I have the following data frame:
Track | Surface | HorseId | FGrating | New FGrating |
---|---|---|---|---|
Sha Tin | Grass | 1736 | 110 | -1 |
Sha Tin | Grass | 1736 | 124 | -1 |
Sha Tin | Grass | 1736 | 118 | -1 |
Happy Valley | Grass | 1736 | 117 | -1 |
Sha Tin | Grass | 13973 | 144 | -1 |
Sha Tin | Grass | 13973 | 137 | -1 |
I want to fill the New FGrating
column with the last FGrating of every horse only if the track is Sha Tin and the surface is Grass. The rest of the columns can remain -1. The result that I am looking for is this:
Track | Surface | HorseId | FGrating | New FGrating |
---|---|---|---|---|
Sha Tin | Grass | 1736 | 110 | -1 |
Sha Tin | Grass | 1736 | 124 | 110 |
Sha Tin | Grass | 1736 | 118 | 124 |
Happy Valley | Grass | 1736 | 117 | -1 |
Sha Tin | Grass | 13973 | 144 | -1 |
Sha Tin | Grass | 13973 | 137 | 144 |
For this, I tried to extract the required data intro a dataframe called temp
. The code I used is this:
temp = featured_data.loc[(featured_data.Track == 'Sha Tin') & (featured_data.Surface == 'Gress')]

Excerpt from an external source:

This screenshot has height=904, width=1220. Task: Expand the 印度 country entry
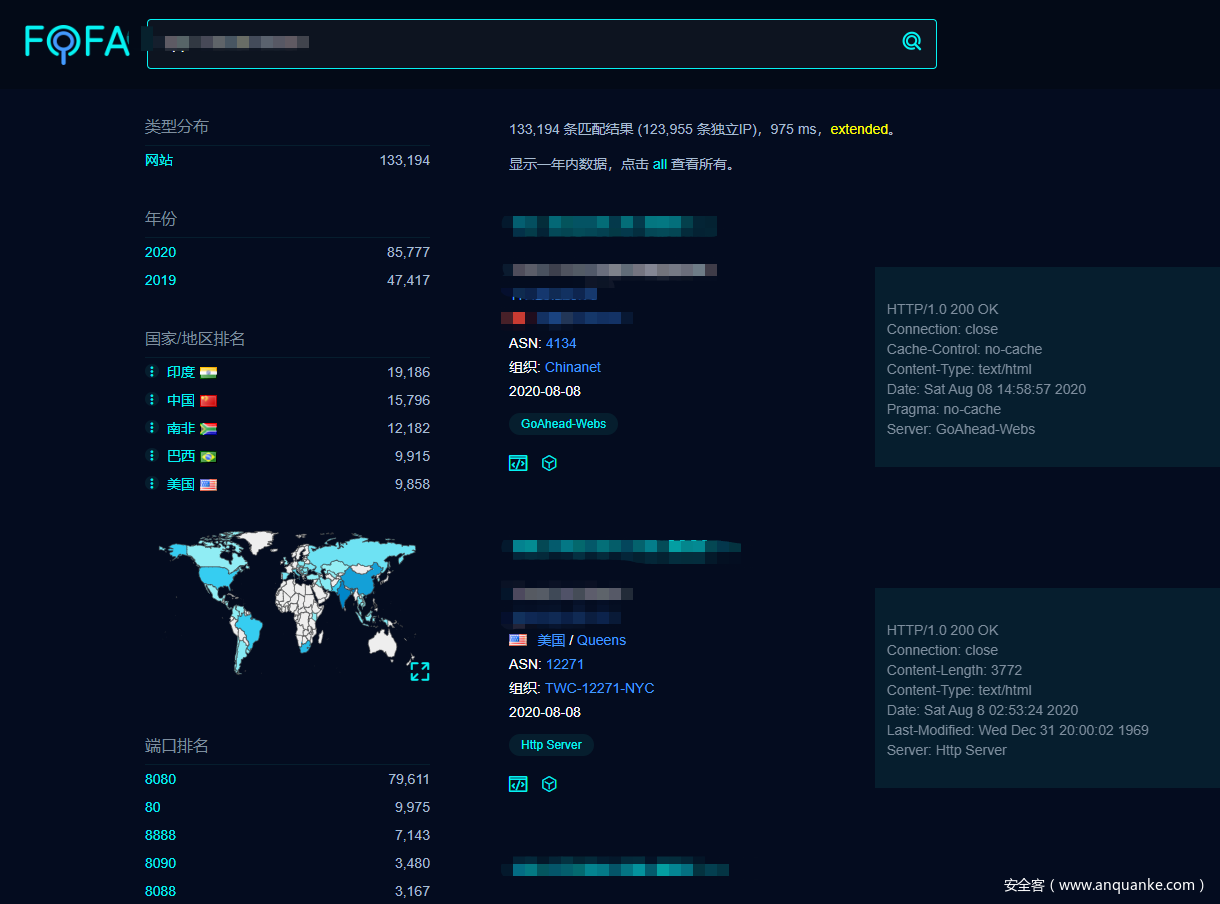(152, 372)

temp = temp[['HorseId', 'FGrating']]
temp = temp.groupby('HorseId')
temp['New FGrating'] = temp['FGrating'].apply(lambda x: x.shift(1))
The only problem this code has is that at the temp=temp.groupby('HorseId')
line, the entire 'HorseId' column disappears.
What am I doing wrong? How can I solve this problem?
CodePudding user response:
I can't check it myself at the moment but I think you can try it like this:
temp = featured_data.loc[(featured_data.Track == 'Sha Tin') & (featured_data.Surface == 'Grass')]
temp = temp[['HorseId', 'FGrating']]
temp['New FGrating'] = temp.groupby('HorseId')['FGrating'].apply(lambda x: x.shift(1))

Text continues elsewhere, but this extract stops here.